Abstract

Lecce (12) found infectious-synovitis-derived pleuropneumonia-like organisms (ISD-PPLO) colonies growing as satellites to Micrococcus colonies. This was confirmed by Chalquest and Fabricant (5), who grew the organism in Difco PPLO broth enriched with 10% swine serum, 0.1% diphosphopyridine nucleotide (DPN), and 0.1% 1-cysteine (free base). Chalquest (4) later found the optimum level of cysteine and DPN to be 0.01%, and that cysteine hydrochloride could be used in place of the free base.
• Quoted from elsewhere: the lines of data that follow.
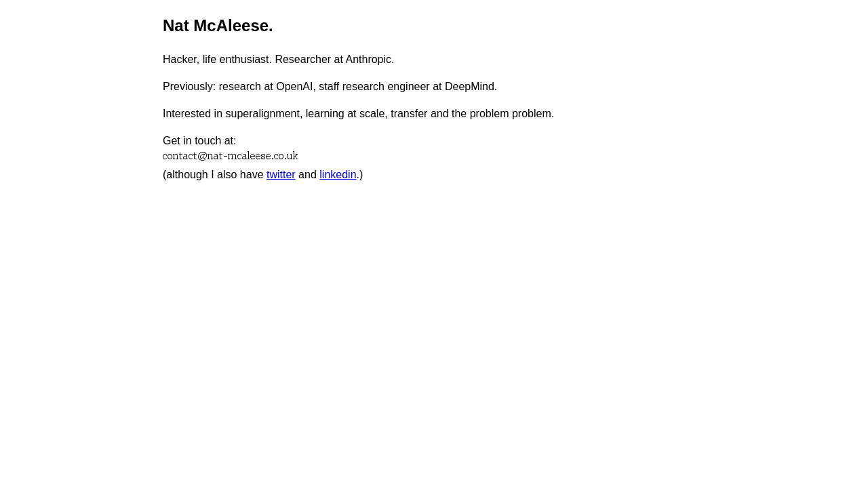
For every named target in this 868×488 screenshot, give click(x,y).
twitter (281, 174)
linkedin (338, 174)
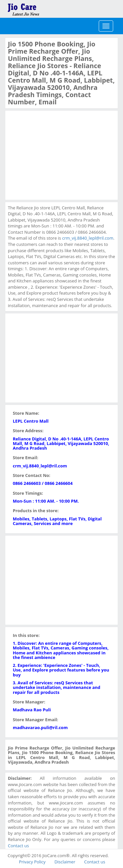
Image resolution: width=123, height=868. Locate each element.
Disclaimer (65, 862)
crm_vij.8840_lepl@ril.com (87, 238)
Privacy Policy (32, 862)
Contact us (18, 845)
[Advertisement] (57, 154)
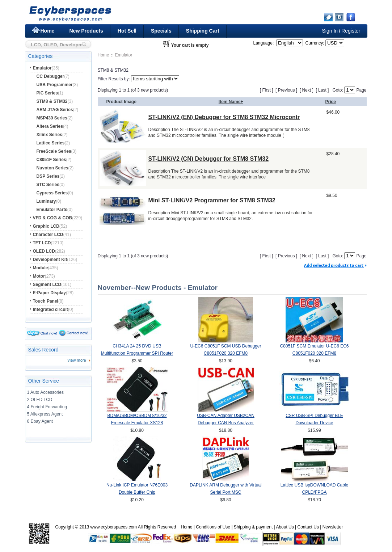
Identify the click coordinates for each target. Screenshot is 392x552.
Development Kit (50, 260)
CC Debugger (50, 76)
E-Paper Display (49, 293)
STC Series (48, 185)
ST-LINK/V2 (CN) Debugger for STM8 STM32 (208, 159)
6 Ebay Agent (40, 421)
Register (351, 31)
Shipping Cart (203, 31)
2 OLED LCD (40, 400)
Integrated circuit (50, 309)
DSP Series (48, 176)
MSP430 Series (52, 118)
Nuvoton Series (52, 168)
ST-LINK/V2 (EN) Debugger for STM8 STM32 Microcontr (224, 117)
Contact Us (308, 527)
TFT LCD (42, 243)
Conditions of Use (213, 527)
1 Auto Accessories (45, 392)
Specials (161, 31)
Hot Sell (127, 31)
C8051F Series (51, 160)
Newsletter (333, 527)
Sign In (330, 31)
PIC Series (47, 93)
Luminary (46, 201)
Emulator (42, 68)
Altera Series (50, 126)
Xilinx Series (49, 135)
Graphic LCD (46, 226)
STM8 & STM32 (52, 101)
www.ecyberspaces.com (113, 527)
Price (330, 102)
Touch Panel (46, 301)
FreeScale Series (54, 151)
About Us (284, 527)
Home (47, 31)
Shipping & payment (253, 527)
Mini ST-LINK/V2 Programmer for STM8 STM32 (212, 200)
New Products (86, 31)
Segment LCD (47, 285)
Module (41, 268)
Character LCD (48, 235)
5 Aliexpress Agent (45, 414)
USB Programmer (55, 85)
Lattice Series (51, 143)
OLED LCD (44, 251)
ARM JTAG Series (55, 110)
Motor (39, 276)
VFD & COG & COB (52, 218)
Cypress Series (52, 193)
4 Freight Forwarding (47, 407)
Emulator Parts (52, 210)
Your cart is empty (190, 45)
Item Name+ (231, 102)
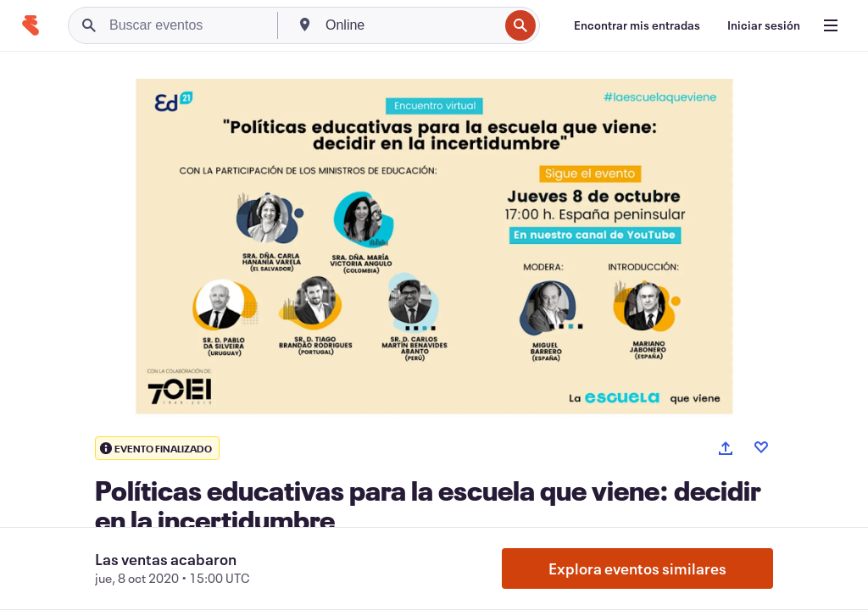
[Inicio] (31, 25)
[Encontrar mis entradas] (637, 25)
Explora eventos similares (637, 568)
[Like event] (761, 447)
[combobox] (410, 25)
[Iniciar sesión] (764, 25)
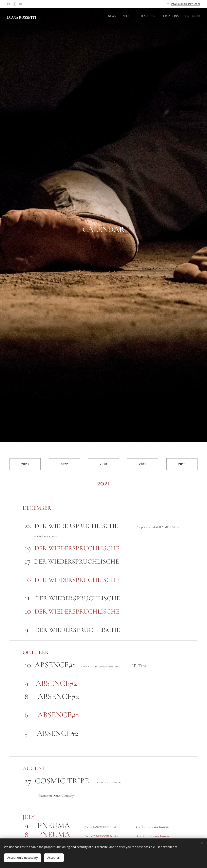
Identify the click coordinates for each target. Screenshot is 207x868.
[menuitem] (171, 17)
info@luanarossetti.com (185, 4)
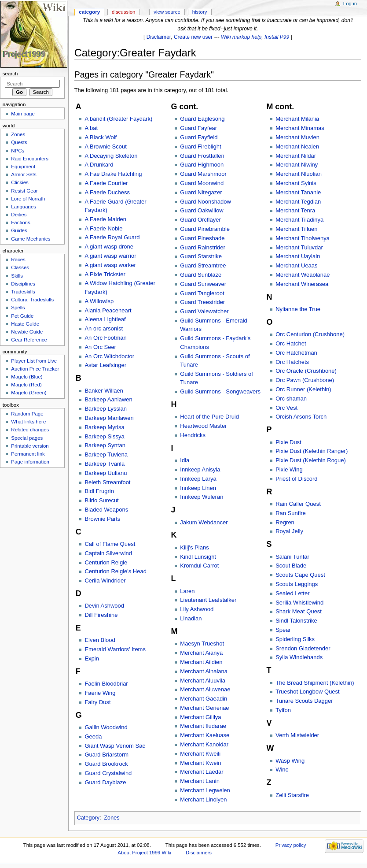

Growth was better on agar containing 0.5% soluble starch and 0.05% trypticase (BBL). The best maintenance medium was SD medium, which was made by incorporating 0.01% DPN in Fabricant's SA medium (7). Chalquest and Halfhill (6) produced an antigen for hyperimmunization of rabbits by using a broth medium containing Difco PPLO broth without crystal violet and supplemented with the following: 10% swine serum, 0.5% soluble starch, 0.05% trypticase, 0.005% cysteine hydrochloride, and 0.01% DPN. Klieneberger-Nobel (11) found that antigen production was better with solid agar in the medium. Many slight variations in procedures and media have been used in preparing Mycoplasma antigens (1, 2, 3, 8, 9). These seem to be related to the practices of the individual laboratory. This report deals with the production of ISD-PPLO antigen from agent 1853 (14) and its use in serum-plate-, serum-tube-, and whole blood agglutination tests.